CZ So now, Richard's Russian?
MVA No. He's just a regular American guy.
CZ And where does he work?
MVA Now he's retired but he was a director of about two-fifths of California State Parks. He had a huge territory of state parks. California is divided into five regions and he had two of those regions.
CZ I see, very cool.
MVA He had a lot of people working for him.
CZ Your mom, does she seem happy?
MVA Now? Oh, yes. They've been together for almost 20 years.
CZ And your Grandma? She's getting old, your Grandma.
MVA My Grandma is 83.
CZ And she's strong.
MVA Yes. She was just fine until four years ago when she broke her hip. She bounced back very quickly, too quickly. Within 8 months she broke the other one because she got a little cocky. And that was a little harder. And then what happened was she needed another surgery on the first hip because there was something wrong with the cartilage. She was in a lot of pain. The third surgery really set her back. She's still getting over that. That was almost two years ago.
CZ And she's no spring chicken. In her 80s that's tough.

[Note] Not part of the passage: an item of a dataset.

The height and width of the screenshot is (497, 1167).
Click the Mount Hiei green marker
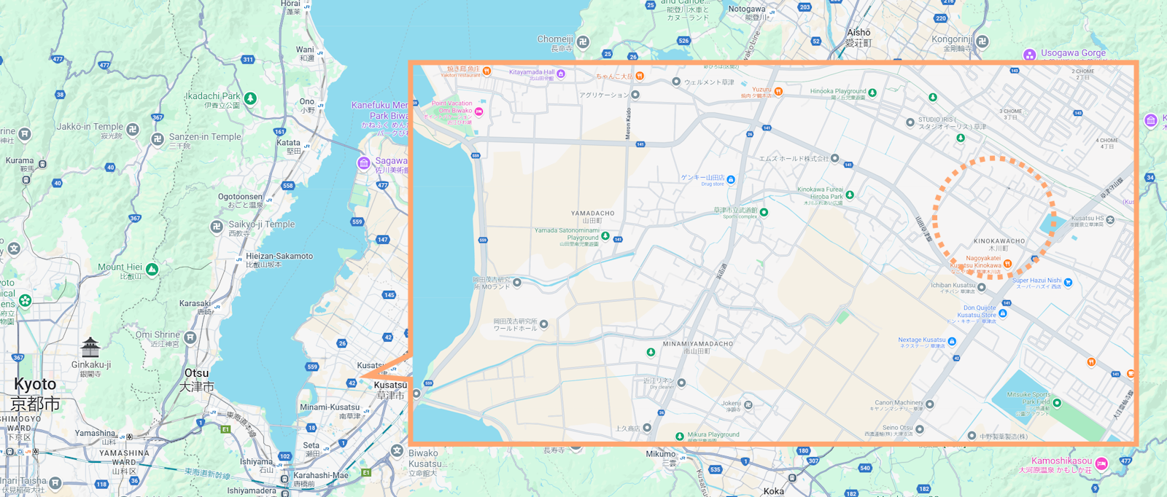(152, 270)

MVA Right. She still works on her English, she reads in English pretty well, reads Danielle Steele novels, the newspaper, but has a hard time with oral comprehension. The words don't sound like they look on the page. She can put together in her mind what she wants to say, but then has a hard time understanding the reply. This struggle with English is the bane of her existence. So she's dependent on my mom for a lot of things, like going to the doctor, dealing with paperwork and such. But she works hard to be independent; she does most of her grocery shopping herself, either loading up a backpack or using a cart. Mom brings her potatoes and gallon jugs of water, but she gets everything else. She's constantly creating some healthy low-calorie recipe that starts with, "first, you boil celery..." She's always on me to lose weight. Has tons of child-raising advice, what I should do with my daughter. I miss her terribly. We go to Monterey about 3 times a year so they can see Annika.
CZ And your brother, how many children does he have?
MVA They don't have any children. They've been married 20 years. Irene does something at home on the computer having to do with the stock market. Sasha works around the house all the time, building things, remodeling. He's very good at anything he puts his hands to.
CZ Well this is wonderful. Thank you. This is fun. Fun learning more about you and it's a good interview, I think.